#### [GIVEN TEXT]
## Begin

Or similarly, something more simple than this:
drange = [];
for i in xrange(j):
drange.append(i);
drange.append(i);
It should produce: [0, 0, 1, 1, 2, 2, ... j-1, j-1]
>>> j = 3
>>> drange = []
>>> for i in xrange(j):
... drange.extend([i]*2)
...
>>> drange
[0, 0, 1, 1, 2, 2]
or as a list comprehension
>>> drange = [i for i in xrange(j) for k in range(2)]
>>> drange
[0, 0, 1, 1, 2, 2]
In some cases this method can also be appropriate
>>> drange = [i//2 for i in xrange(j*2)]
>>> drange
[0, 0, 1, 1, 2, 2]
An answer using numpy
>>> import numpy as np
>>> j = 3
>>> np.repeat(np.array(xrange(j)), 2)

## End

#### [GIVEN INSTRUCTION]
In the thread on repeating each number in a Python list, which numpy function does the numpy answer call? The records that follow come from a separate source and are unrelated to the thread.

#### [DATA EXTRACT]
## Begin

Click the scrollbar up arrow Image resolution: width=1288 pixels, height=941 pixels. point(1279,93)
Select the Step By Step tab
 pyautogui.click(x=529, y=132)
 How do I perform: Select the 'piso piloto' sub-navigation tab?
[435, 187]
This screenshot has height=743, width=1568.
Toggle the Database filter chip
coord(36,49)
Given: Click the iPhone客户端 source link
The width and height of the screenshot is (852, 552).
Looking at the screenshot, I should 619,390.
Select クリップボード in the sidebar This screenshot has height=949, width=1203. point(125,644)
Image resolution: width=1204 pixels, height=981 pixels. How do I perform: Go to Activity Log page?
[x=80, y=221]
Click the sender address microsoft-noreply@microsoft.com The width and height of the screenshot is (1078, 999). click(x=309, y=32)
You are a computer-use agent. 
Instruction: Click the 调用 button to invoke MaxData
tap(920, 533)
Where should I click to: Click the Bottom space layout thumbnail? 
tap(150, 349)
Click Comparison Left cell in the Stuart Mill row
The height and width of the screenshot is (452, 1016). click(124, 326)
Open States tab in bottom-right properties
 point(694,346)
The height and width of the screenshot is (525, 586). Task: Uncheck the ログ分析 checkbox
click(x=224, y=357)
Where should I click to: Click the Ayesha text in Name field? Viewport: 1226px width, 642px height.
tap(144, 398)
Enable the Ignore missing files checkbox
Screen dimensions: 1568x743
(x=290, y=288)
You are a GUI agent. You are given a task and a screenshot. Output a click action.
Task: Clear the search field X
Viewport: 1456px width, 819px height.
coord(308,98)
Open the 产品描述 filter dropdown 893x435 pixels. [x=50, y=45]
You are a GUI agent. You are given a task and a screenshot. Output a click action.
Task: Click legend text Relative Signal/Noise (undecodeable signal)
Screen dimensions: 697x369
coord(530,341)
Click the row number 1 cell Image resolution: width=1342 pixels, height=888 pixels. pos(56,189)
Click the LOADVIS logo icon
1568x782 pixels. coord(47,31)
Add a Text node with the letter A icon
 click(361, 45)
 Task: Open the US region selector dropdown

## End

#### [CORRECT RESPONSE]
np.repeat